The Kenneth F. Swaiman Legacy Luncheon will honor great contributors to the field and the Society, and a chance to celebrate the release of a new book: Child Neurology: Its Origins, Founders, Growth, and Evolution. As with the first edition of The Founders and multiple editions of the Swaiman text, Steve Ashwal (our 21st President) has splendidly and meticulously added 138 new biosketches to the original 124, along with a new section featuring 14 masterful overviews, with many authors contributing. And in an undeniable once-in-a-lifetime opportunity, Professor Shaul Harel, recipient of the 2011 CNS Gold Humanism Award and Past President of the International Child Neurology Association (ICNA), will travel to Boston along with his wife, Dalia, on the occasion of the translation into English of his biography, A Child without a Shadow. Purchase your copy NOW (it is available on Amazon.com) and have him sign it in Boston. No story could be more poignant or profound to a pediatric neurologist than that of a child orphaned by the Holocaust rising to become the founder of child neurology in the state of Israel. There will be numerous presentations during the luncheon, but simply being in the room, filled with our founders in body and spirit, will be the professional thrill of a lifetime. If you are able to travel to Boston, you will not want to miss this event.

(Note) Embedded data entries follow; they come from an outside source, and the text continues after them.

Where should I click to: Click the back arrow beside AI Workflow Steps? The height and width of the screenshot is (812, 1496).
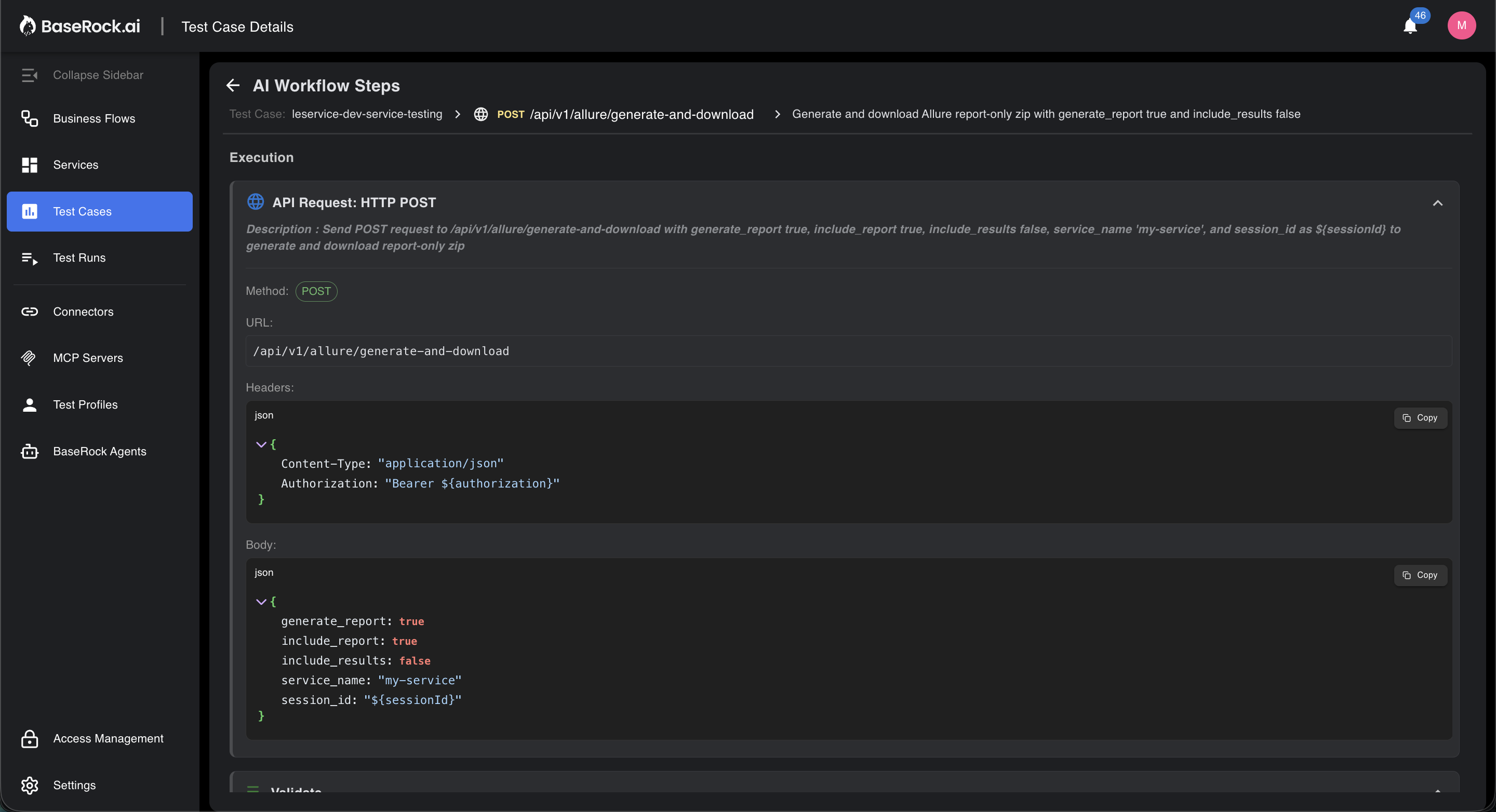[233, 85]
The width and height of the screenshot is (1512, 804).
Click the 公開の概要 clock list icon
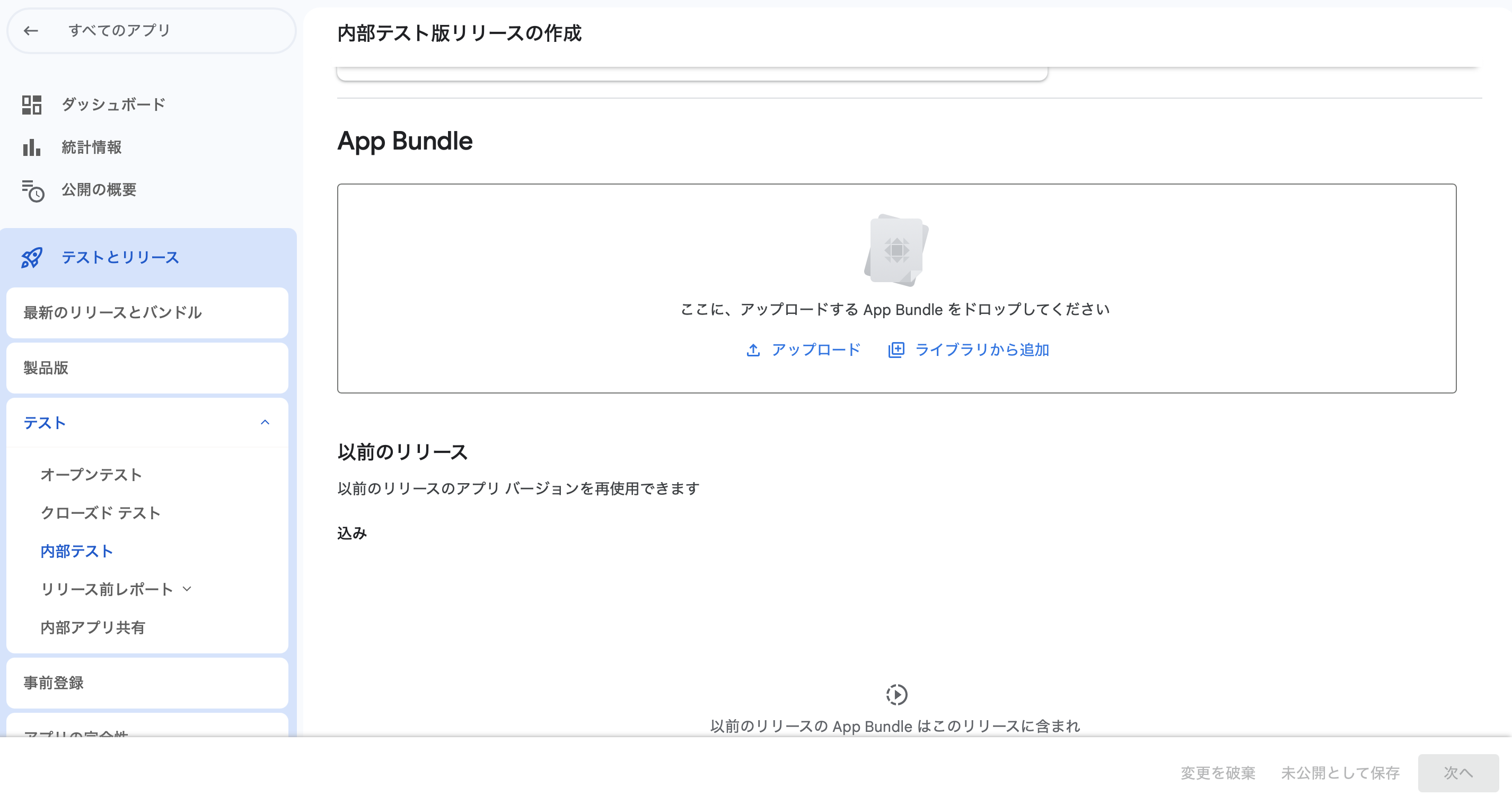(33, 190)
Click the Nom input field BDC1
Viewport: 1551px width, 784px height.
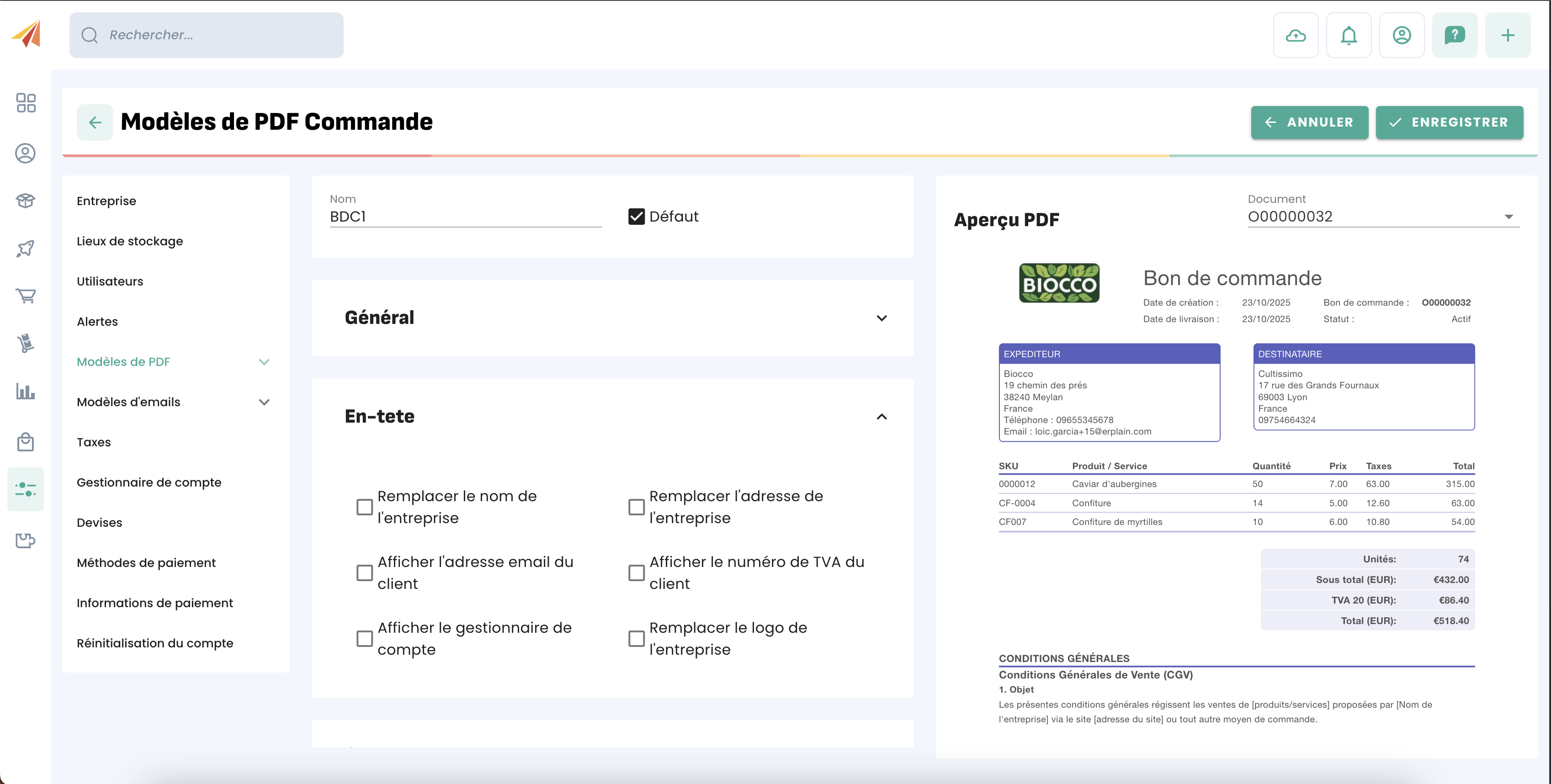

There will be great symposia and seminars, all topical and timely, from COVID-19 Neurology to Neurocritical Care, Developmental Epilepsy, Neurogenetics, and more. A Neuro-Humanism seminar, New England Music & Muses, will feature a fitting prelude to the meeting, with David Urion teaming up again with Phillip Pearl (our 30th President) to offer musical-literary pairings captured on film from a studio in Cambridge, MA along with a Berklee College of Music faculty ensemble. There will be a CNF symposium on the diagnostic odyssey, a clinical research workshop, thanks to the CNS Research Committee working in tandem with the CNF, and splendid social events. The CNS meeting is designed to combine scientific and social opportunities as, after all, everyone needs (a) society and this is the one for pediatric neurology.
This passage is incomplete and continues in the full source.